From the line containing "At what coordinates" to the final line of the entries, every line is to be reproduced exactly; no other line belongs in the output.

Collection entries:
····················

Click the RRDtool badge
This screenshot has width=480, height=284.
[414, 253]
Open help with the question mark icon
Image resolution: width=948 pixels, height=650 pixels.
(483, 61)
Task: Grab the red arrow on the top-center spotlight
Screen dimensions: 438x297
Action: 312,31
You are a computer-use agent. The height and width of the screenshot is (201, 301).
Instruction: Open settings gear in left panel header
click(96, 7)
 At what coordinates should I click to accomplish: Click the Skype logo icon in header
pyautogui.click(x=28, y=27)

····················

**Final answer:**
 At what coordinates should I click to accomplish: Click the Skype logo icon in header
pyautogui.click(x=28, y=27)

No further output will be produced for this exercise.